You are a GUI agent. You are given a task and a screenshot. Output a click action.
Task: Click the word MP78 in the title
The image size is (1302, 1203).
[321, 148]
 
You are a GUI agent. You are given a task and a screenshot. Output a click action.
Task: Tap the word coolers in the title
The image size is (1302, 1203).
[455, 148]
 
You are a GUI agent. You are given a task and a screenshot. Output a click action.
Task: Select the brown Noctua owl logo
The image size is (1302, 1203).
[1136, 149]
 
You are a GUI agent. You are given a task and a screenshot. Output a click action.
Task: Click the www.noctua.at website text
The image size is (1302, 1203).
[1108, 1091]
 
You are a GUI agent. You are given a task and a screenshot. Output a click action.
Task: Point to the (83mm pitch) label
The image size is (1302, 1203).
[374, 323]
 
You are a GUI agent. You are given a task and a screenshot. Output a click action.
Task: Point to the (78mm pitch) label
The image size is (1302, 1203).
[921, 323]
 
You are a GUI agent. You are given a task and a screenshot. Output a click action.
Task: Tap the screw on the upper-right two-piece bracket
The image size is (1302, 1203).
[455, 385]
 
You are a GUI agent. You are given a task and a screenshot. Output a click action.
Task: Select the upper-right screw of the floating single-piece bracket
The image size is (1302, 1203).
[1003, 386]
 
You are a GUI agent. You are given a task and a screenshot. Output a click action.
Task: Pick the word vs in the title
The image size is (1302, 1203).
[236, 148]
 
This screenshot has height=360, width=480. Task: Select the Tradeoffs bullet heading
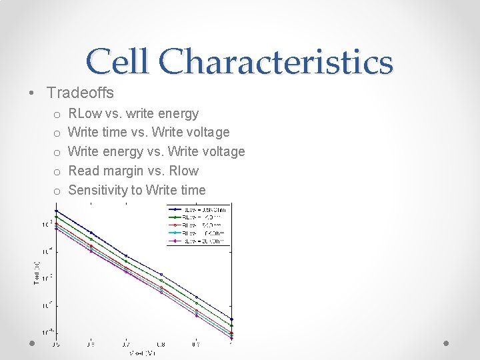[x=80, y=93]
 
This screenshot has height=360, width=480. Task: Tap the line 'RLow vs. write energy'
[x=133, y=114]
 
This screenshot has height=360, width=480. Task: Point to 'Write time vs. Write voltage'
[x=149, y=133]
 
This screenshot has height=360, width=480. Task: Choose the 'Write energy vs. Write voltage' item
[x=157, y=151]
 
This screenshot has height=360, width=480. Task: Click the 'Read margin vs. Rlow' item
[x=133, y=171]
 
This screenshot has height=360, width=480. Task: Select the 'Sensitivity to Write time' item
[x=137, y=190]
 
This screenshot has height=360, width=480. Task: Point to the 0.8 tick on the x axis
[x=161, y=345]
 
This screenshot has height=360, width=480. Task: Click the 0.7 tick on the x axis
[x=126, y=345]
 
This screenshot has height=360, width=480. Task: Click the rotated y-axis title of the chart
[x=37, y=274]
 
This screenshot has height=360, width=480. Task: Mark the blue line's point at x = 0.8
[x=161, y=275]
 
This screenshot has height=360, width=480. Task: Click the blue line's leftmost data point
[x=56, y=211]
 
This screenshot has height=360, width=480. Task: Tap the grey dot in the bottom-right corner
[x=446, y=343]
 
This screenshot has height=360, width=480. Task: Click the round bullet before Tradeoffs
[x=32, y=93]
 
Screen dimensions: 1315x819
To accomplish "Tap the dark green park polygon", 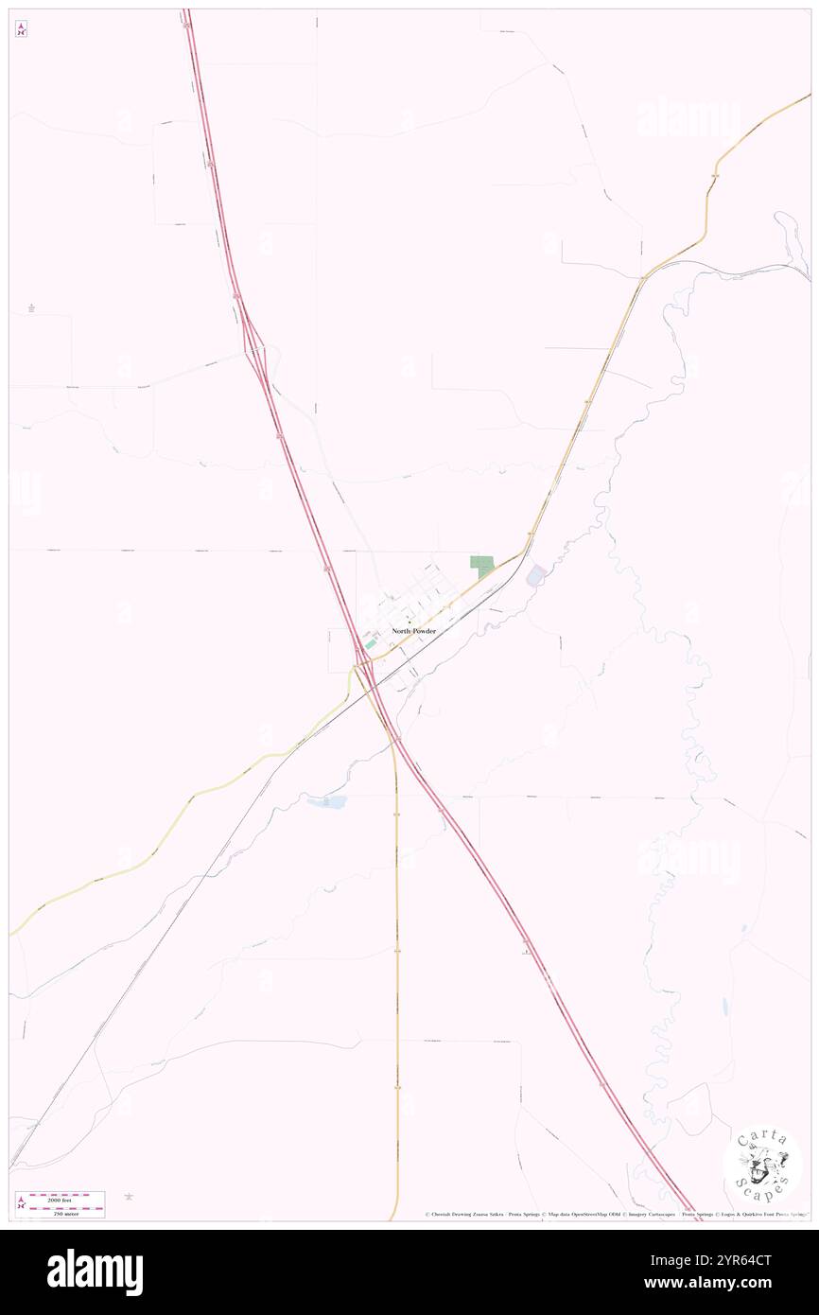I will pyautogui.click(x=483, y=566).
#####
Reproduce the lines from the one containing "This screenshot has height=360, width=480. Task: Point to 'Write" through the one containing "[x=133, y=171]", requests and all, and reduce every answer coordinate by 7.

- [Reply]:
This screenshot has height=360, width=480. Task: Point to 'Write time vs. Write voltage'
[x=142, y=126]
 
This screenshot has height=360, width=480. Task: Choose the 'Write energy vs. Write voltage' item
[x=150, y=144]
 
This screenshot has height=360, width=480. Task: Click the 'Read margin vs. Rlow' item
[x=126, y=164]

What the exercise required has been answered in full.